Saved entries
━━━━━━━━━━
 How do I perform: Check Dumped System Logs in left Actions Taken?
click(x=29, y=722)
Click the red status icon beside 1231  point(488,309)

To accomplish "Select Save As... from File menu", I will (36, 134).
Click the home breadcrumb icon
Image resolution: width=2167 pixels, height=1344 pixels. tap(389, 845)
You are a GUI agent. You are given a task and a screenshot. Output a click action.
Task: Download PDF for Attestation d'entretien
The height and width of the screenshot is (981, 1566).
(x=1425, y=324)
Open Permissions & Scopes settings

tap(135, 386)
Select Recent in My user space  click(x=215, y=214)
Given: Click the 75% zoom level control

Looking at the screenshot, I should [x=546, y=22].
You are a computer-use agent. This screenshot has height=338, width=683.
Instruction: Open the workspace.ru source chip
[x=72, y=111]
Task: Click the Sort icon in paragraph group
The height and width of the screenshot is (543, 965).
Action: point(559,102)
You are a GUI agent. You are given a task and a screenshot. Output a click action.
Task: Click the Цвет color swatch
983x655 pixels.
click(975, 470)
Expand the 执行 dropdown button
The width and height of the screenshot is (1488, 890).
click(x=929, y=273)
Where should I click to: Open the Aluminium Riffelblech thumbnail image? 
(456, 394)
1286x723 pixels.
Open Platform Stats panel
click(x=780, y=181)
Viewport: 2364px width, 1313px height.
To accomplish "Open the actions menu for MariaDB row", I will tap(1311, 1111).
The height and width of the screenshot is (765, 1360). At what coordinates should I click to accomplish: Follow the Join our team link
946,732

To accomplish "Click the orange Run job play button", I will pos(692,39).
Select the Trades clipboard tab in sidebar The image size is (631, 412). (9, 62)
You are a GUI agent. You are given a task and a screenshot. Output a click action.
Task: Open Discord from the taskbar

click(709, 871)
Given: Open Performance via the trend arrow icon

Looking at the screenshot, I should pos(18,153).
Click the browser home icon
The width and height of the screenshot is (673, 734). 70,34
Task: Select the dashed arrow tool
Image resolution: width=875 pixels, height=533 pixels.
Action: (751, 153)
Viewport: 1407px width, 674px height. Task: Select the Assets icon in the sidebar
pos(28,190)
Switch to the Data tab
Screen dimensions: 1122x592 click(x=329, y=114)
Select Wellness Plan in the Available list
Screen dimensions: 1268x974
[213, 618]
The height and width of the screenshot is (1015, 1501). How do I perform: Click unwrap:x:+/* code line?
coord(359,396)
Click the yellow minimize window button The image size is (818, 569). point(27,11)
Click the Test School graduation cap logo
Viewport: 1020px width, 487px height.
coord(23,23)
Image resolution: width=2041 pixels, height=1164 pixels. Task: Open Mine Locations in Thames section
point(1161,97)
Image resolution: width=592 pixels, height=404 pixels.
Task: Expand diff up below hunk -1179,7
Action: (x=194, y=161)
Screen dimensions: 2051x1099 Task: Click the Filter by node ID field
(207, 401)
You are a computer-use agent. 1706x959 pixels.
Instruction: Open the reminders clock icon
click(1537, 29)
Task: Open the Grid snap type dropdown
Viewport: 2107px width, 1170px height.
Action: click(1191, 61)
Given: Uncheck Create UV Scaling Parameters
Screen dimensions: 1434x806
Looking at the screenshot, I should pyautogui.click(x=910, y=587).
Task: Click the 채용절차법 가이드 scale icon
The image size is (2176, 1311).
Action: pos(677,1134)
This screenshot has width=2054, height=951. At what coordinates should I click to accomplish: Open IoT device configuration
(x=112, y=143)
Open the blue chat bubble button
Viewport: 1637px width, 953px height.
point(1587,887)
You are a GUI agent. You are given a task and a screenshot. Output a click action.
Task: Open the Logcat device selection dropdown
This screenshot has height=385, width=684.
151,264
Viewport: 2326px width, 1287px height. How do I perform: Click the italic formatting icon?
━━━━━━━━━━
* **Instructions to follow**
What must be transcribed is the run of lines from the one containing "Screen dimensions: 1268x974" to the last line of the data above, inclusive, and only that.

* **Response**
Screen dimensions: 1268x974
[213, 618]
The height and width of the screenshot is (1015, 1501). How do I perform: Click unwrap:x:+/* code line?
coord(359,396)
Click the yellow minimize window button The image size is (818, 569). point(27,11)
Click the Test School graduation cap logo
Viewport: 1020px width, 487px height.
coord(23,23)
Image resolution: width=2041 pixels, height=1164 pixels. Task: Open Mine Locations in Thames section
point(1161,97)
Image resolution: width=592 pixels, height=404 pixels.
Task: Expand diff up below hunk -1179,7
Action: (x=194, y=161)
Screen dimensions: 2051x1099 Task: Click the Filter by node ID field
(207, 401)
You are a computer-use agent. 1706x959 pixels.
Instruction: Open the reminders clock icon
click(1537, 29)
Task: Open the Grid snap type dropdown
Viewport: 2107px width, 1170px height.
Action: click(1191, 61)
Given: Uncheck Create UV Scaling Parameters
Screen dimensions: 1434x806
Looking at the screenshot, I should pyautogui.click(x=910, y=587).
Task: Click the 채용절차법 가이드 scale icon
The image size is (2176, 1311).
Action: pos(677,1134)
This screenshot has width=2054, height=951. At what coordinates should I click to accomplish: Open IoT device configuration
(x=112, y=143)
Open the blue chat bubble button
Viewport: 1637px width, 953px height.
point(1587,887)
You are a GUI agent. You are given a task and a screenshot. Output a click action.
Task: Open the Logcat device selection dropdown
This screenshot has height=385, width=684.
151,264
Viewport: 2326px width, 1287px height. How do I perform: Click the italic formatting icon?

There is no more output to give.